2 – Transfobia al bar
Akeem e il suo amico Semmy (Arsenio Hall) si recheranno a New York, nel Queens, per trovare una donna che diventi regina. Ma anche lontani dall’Africa non cambia la proposta di stereotipi femminili, perlopiù negativi, incontrati al bar. Donne aggressive, opportuniste, sessuomani ed egocentriche. E nel gioco di rivestire anche altri ruoli nel film (i due attori interpretano anche altri personaggi come il reverendo o i barbieri) la figura di un transessuale che nasconde il volto di Arsenio Hall.
Il risultato dovrebbe essere comico, ma nel 2021 ci fa capire come gli stereotipi abbiano sofferto di una lunga “tortura” mediale prima di uscire allo scoperto come privi di bizzarre attitudini e risvolti ironici, per un pubblico, inoltre, prevalentemente maschile.

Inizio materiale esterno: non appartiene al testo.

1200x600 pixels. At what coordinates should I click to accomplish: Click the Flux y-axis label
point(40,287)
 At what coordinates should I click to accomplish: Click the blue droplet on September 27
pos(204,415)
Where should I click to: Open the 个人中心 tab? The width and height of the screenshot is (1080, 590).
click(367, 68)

3 – Il raduno per la consapevolezza nera
“Black Awareness Week” è il raduno in cui Akeem incontra Lisa, la sua intelligente e indipendente futura sposa. Ma nella traduzione italiana si trasforma in “Raduno per la consapevolezza negra”, sfruttando una terminologia che già in quegli anni iniziava ad essere bandita. Il problema si ripresenta anche quando Eddie Murphy, nel gioco dei doppi ruoli, si trasforma in un italoamericano bianco. In entrambe le versioni (originale e doppiata) il film non fa che giocare con il “politicamente scorretto” (già a partire dal titolo). L’autore è un afroamericano che ironizza sugli stereotipi, facendone una critica in una realtà in cui è difficile proporre qualcosa di diverso.
Landis e Murphy
I due hanno realizzato tre film insieme (e per questo si racconta che ci siano state non poche incomprensioni sul set), Una poltrona per due, Il principe cerca moglie e Beverly Hills Cop III – Un piedipiatti a Beverly Hills III.

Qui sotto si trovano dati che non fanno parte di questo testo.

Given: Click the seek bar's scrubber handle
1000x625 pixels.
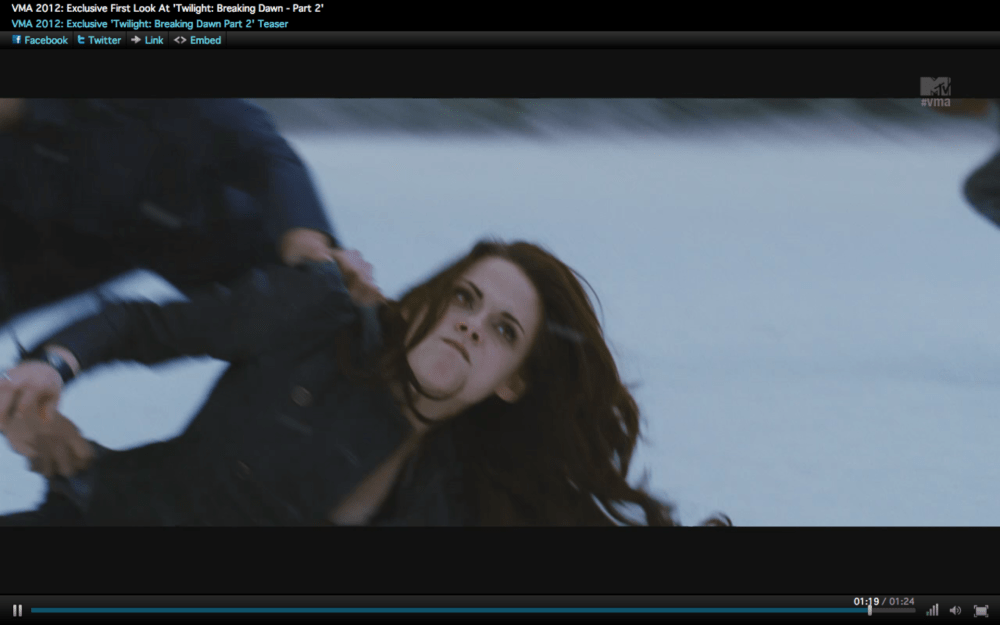Looking at the screenshot, I should click(869, 610).

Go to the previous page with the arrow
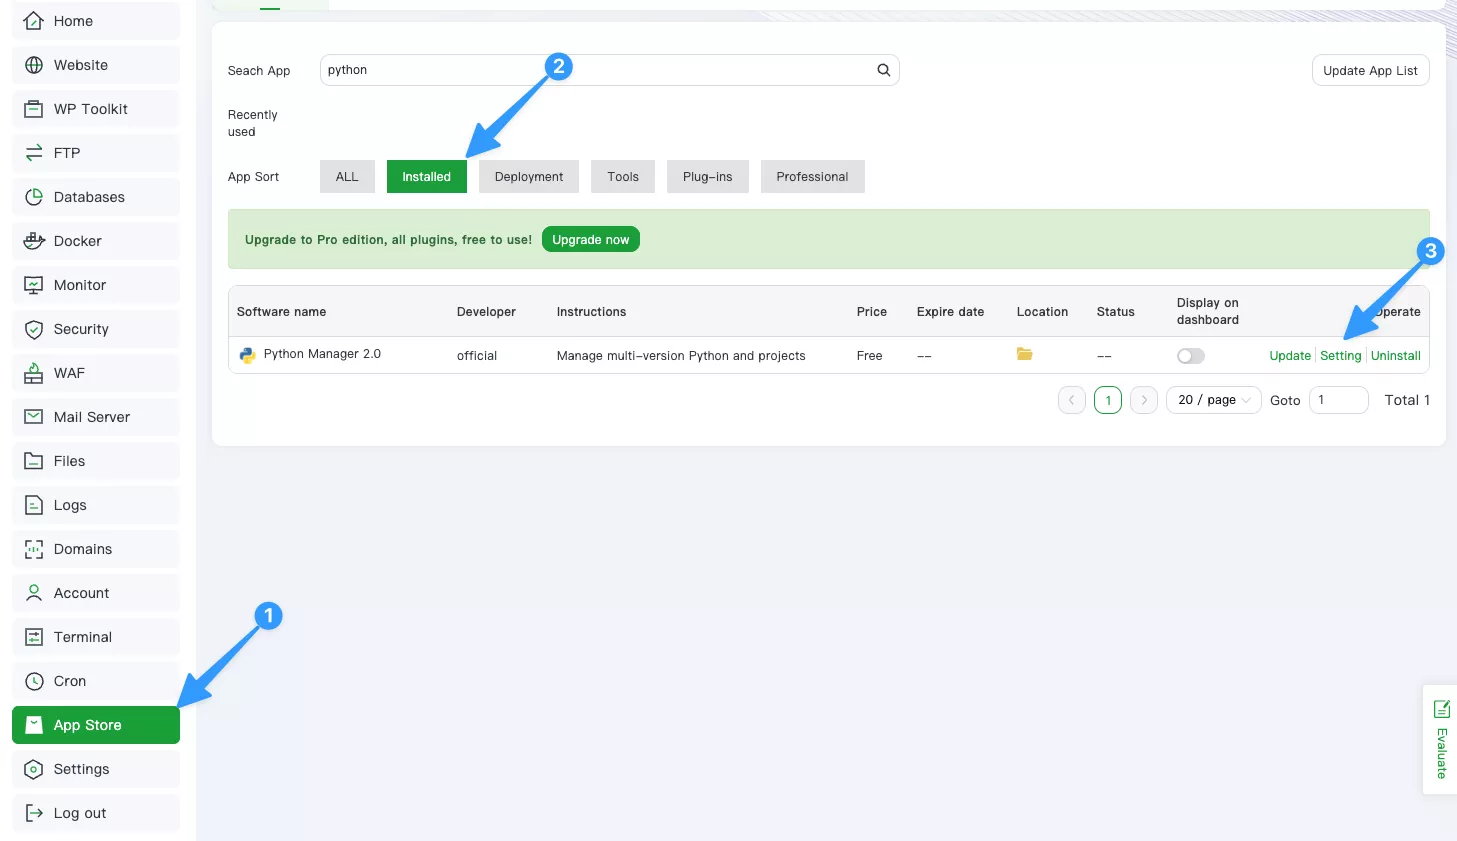point(1071,399)
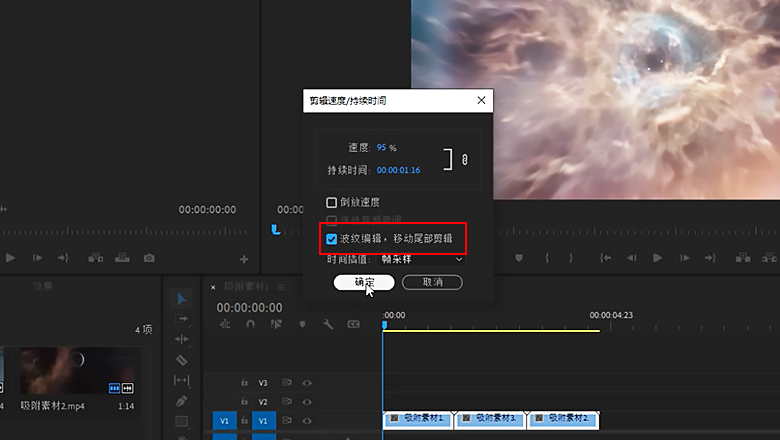Image resolution: width=780 pixels, height=440 pixels.
Task: Select the Track Select Forward tool
Action: [182, 319]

John Landis è un regista pienamente immerso e a suo agio nell’estetica degli anni ’80. Tutti i suoi film, comici, musical o horror che siano, sono profondamente pervasi di quel gusto per l’eccesso che spesso va a braccetto con la riflessione nostalgica del protagonista. Dal suo primo grande successo, Animal House, a Una poltrona per due, che vediamo ogni Natale conoscendone tutte le scene ma che a pensarci bene utilizza un linguaggio e un trattamento delle minoranze che, con gli occhi di oggi, fa rabbrividire.
Molto sta anche nel doppiaggio italiano, dove il termine “negro” è frutto di un’epoca storica ancora tutta da riconsiderare. La traduzione problematica si riscontra anche nel titolo che da Coming to America diventa Il principe cerca moglie (non solo il pubblico statunitense era affezionato a determinate arretratezze). Ciò che fa Landis però è sempre rivolto ad un superamento dei cliché, mostrando l’assurdità del razzismo e del sessismo seppure adeguandosi al sovraccarico di nudi femminile e alle battutacce: ciò che opera è una critica profonda, sfruttando il linguaggio più consono per il pubblico dell’epoca per scardinare i preconcetti e proporre una psicologia dei personaggi più approfondita.
1988/2021
Come è possibile che dopo tutto questo il film del 1988 risulti a prescindere più autoironico e piacevole del seguito? Perché quando al “politicamente scorretto” degli anni ’80 si prova a far “fare il giro” l’effetto è sempre qualcosa che dia solo l’illusione di divertire. Ed è per questo che un film come Il principe cerca moglie ci fa ancora ridere, e, a suo modo, gode di un’eleganza particolare e irripetibile.
Il tentativo di rileggere il “presente” proposto nel 1988, con tutti i luoghi comuni del tempo, si appiattisce in una sterile seconda rilettura nel 2021. Ed estremizzare qualcosa di già borderline di per sé non è mai la scelta giusta per un sequel.